Work item: Wherever the string "Given" shows up in the records below, return that line.

-------- The input

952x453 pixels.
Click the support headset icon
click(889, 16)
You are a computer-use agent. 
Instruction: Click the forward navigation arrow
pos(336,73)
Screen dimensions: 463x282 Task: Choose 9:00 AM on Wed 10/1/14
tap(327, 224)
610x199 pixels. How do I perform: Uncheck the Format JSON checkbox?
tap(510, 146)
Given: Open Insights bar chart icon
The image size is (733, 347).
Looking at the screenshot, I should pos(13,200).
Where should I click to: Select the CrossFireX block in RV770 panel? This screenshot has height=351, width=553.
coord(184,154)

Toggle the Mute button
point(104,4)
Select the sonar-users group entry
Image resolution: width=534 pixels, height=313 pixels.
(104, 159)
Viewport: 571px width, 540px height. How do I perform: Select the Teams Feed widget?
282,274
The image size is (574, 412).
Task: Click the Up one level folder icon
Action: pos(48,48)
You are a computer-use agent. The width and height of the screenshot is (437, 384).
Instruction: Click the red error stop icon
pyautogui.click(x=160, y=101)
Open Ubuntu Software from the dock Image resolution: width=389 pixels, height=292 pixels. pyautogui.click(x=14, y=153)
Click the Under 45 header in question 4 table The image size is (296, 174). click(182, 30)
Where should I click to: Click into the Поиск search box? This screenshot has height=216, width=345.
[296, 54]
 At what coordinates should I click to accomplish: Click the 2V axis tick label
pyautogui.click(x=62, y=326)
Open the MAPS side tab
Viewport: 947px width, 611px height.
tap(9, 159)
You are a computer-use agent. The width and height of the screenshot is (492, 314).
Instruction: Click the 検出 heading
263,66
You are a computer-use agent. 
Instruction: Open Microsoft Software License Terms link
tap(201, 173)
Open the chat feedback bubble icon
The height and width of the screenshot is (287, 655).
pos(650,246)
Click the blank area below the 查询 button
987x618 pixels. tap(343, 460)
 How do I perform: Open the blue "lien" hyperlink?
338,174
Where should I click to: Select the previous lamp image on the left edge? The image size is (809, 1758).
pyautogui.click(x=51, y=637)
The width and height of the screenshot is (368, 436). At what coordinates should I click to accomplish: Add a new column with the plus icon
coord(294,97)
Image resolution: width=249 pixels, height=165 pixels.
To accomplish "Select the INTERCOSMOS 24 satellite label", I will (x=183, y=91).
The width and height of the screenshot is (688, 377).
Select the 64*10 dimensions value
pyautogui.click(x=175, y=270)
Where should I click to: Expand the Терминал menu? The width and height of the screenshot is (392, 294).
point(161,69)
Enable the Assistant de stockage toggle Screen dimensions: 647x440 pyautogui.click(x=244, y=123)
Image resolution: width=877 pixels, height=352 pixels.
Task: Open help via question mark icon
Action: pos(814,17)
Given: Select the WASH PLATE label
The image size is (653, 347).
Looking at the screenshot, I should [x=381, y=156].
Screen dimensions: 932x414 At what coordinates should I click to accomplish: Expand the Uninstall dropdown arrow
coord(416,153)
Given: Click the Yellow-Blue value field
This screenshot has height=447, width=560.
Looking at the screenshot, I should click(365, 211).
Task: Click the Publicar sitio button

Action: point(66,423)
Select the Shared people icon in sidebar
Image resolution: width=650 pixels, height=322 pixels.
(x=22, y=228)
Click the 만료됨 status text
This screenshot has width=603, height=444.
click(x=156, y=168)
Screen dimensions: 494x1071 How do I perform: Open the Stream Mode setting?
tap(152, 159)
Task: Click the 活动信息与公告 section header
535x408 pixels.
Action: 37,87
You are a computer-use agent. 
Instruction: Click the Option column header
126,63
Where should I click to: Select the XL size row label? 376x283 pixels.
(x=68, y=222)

----------------

Solution:
Given: Open Insights bar chart icon
Given: Select the WASH PLATE label
Given: Click the Yellow-Blue value field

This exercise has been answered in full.